● WHAT TO WORK ON
Repeat, please, exactly the lines from the one that has "Click the Kursverwaltung graduation cap icon" through the end of the records below, with pictures dropped.

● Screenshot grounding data

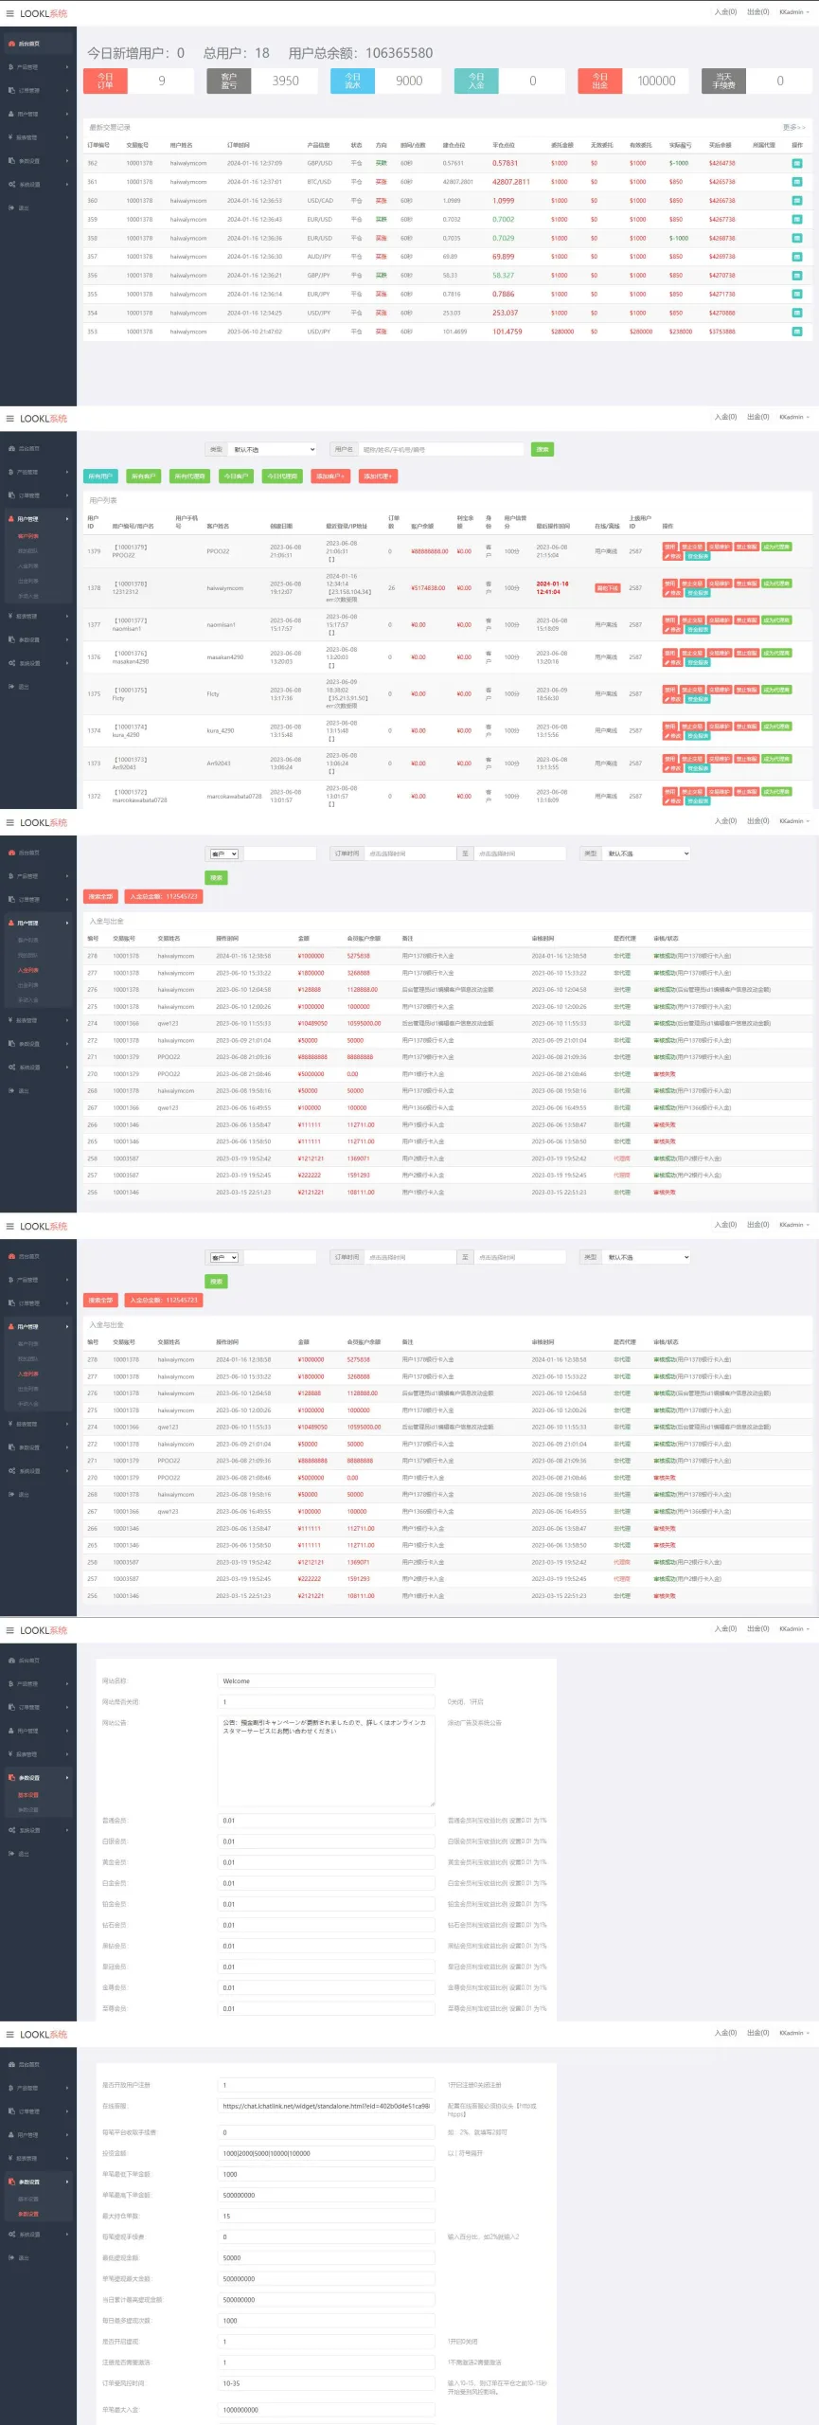
Task: Click the red 被迫下线 badge for user 1378
Action: click(607, 588)
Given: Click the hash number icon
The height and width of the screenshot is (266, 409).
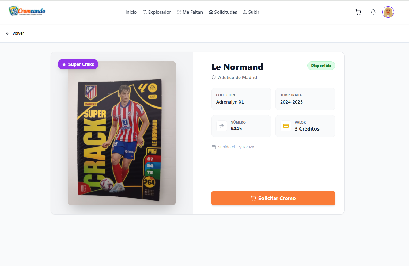Looking at the screenshot, I should click(x=222, y=126).
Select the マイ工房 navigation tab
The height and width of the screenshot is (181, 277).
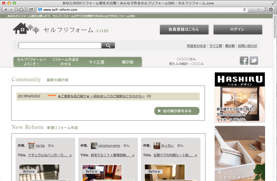point(97,62)
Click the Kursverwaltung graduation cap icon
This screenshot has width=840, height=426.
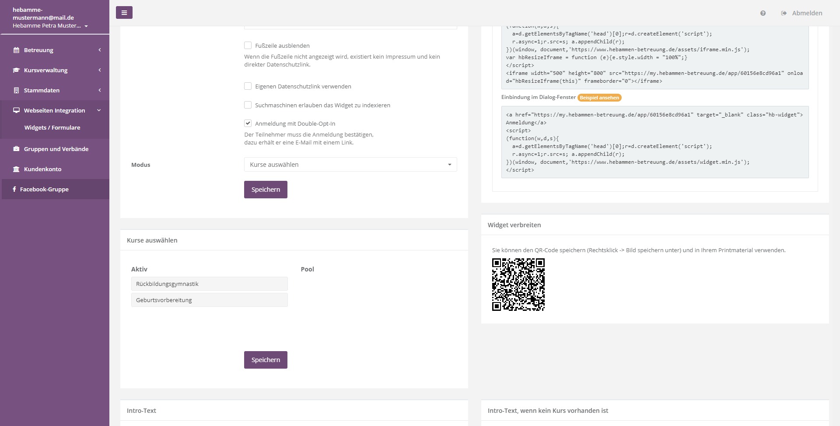tap(16, 70)
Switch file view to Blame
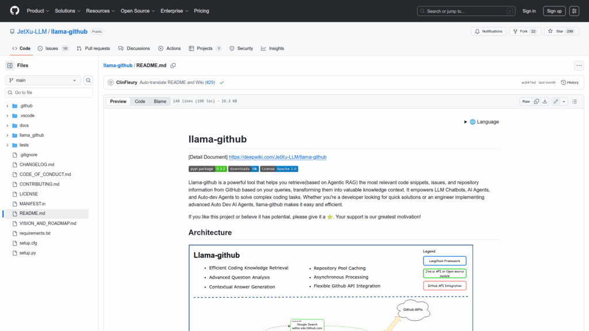The height and width of the screenshot is (331, 589). (159, 102)
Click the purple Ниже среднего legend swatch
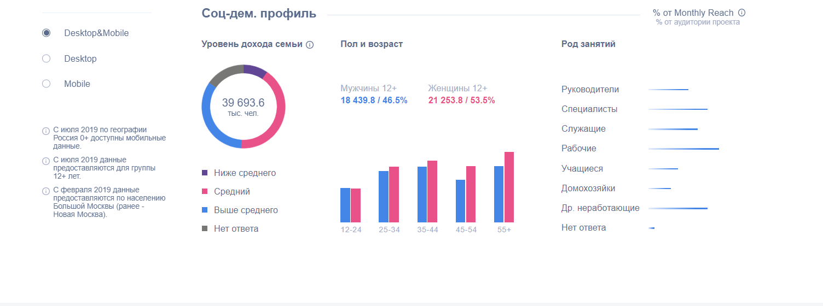Image resolution: width=823 pixels, height=306 pixels. [205, 173]
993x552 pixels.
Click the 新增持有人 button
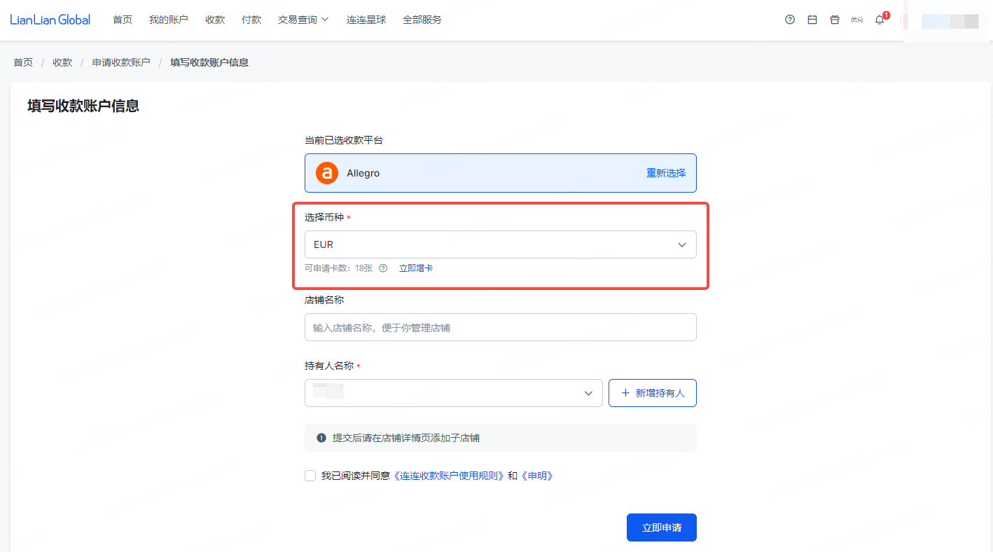(652, 393)
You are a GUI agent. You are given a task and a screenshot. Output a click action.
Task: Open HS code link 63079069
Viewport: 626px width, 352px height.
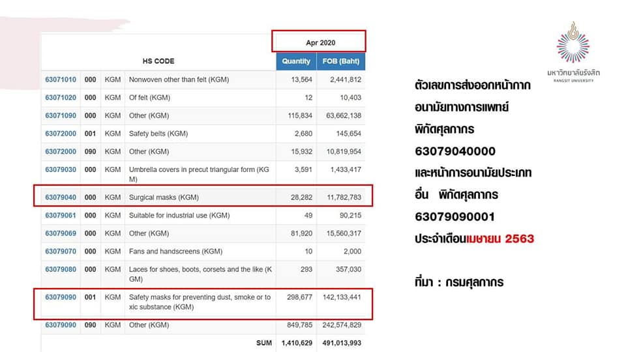(x=61, y=233)
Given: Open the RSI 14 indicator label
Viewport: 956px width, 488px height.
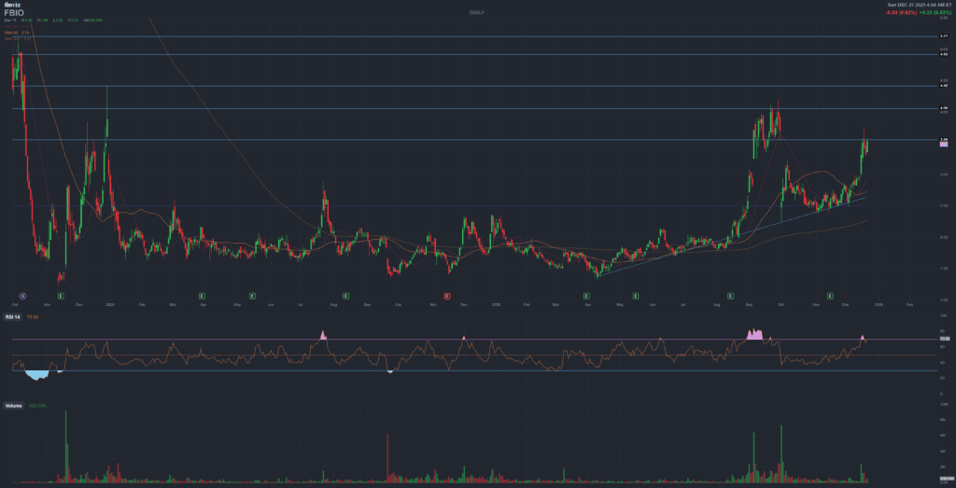Looking at the screenshot, I should pos(14,317).
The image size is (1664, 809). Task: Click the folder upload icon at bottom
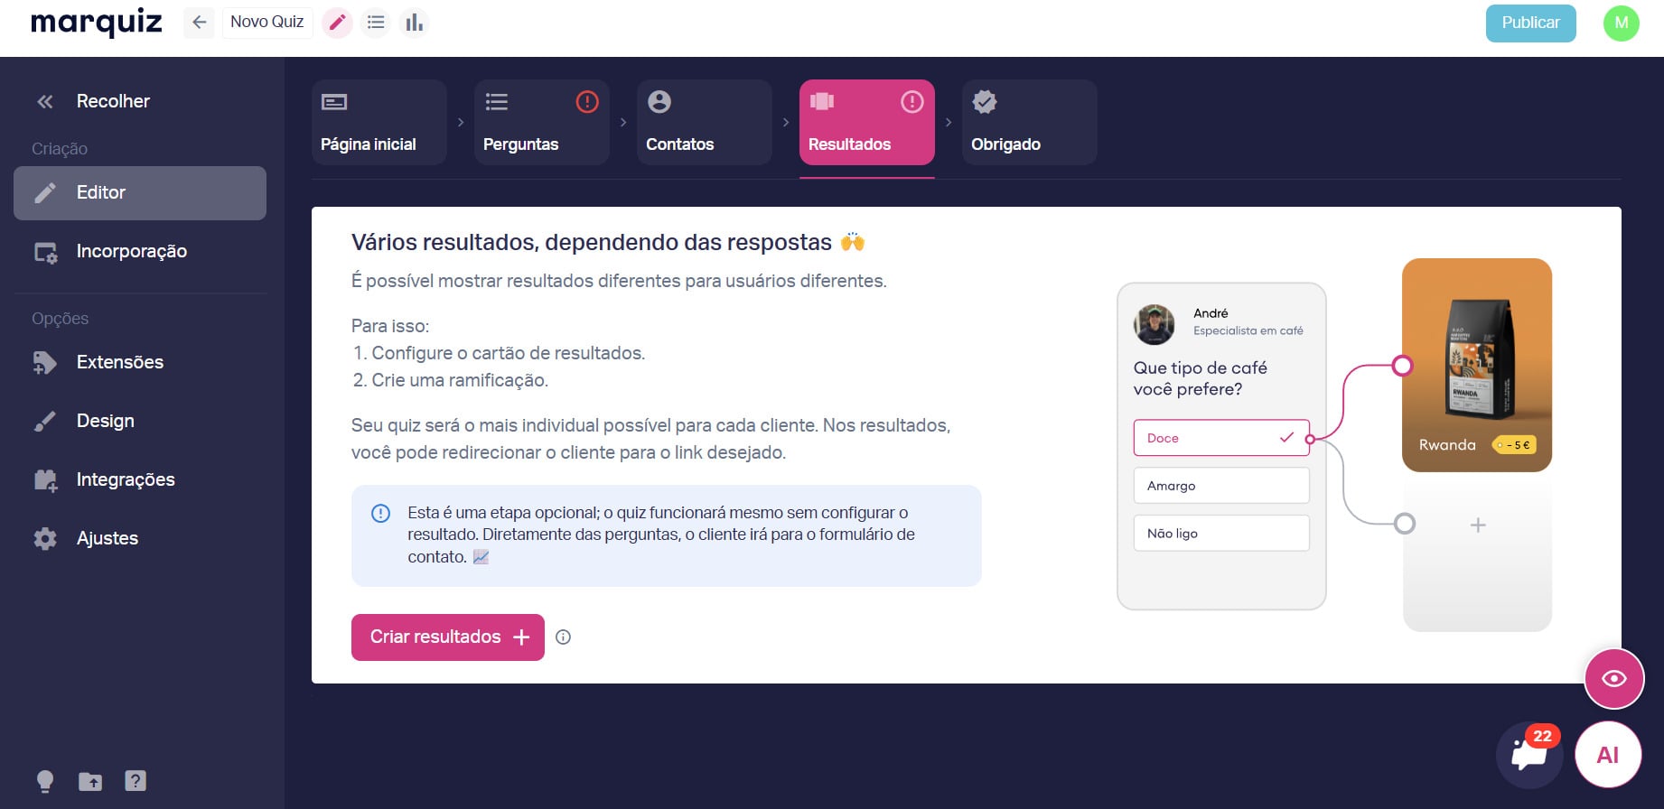(x=90, y=781)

● ANSWER TO THE PROBLEM
Click the Kursverwaltung graduation cap icon
This screenshot has width=840, height=426.
tap(16, 70)
Switch file view to Blame
The height and width of the screenshot is (331, 589). (159, 102)
Click the purple Ниже среднего legend swatch
Image resolution: width=823 pixels, height=306 pixels. [205, 173]
993x552 pixels.
Click the 新增持有人 button
(652, 393)
You are a GUI agent. You are given a task and a screenshot. Output a click action.
Task: Open HS code link 63079069
Viewport: 626px width, 352px height.
(x=61, y=233)
Given: Open the RSI 14 indicator label
Viewport: 956px width, 488px height.
Looking at the screenshot, I should pos(14,317).
The image size is (1664, 809). Task: Click the folder upload icon at bottom
(x=90, y=781)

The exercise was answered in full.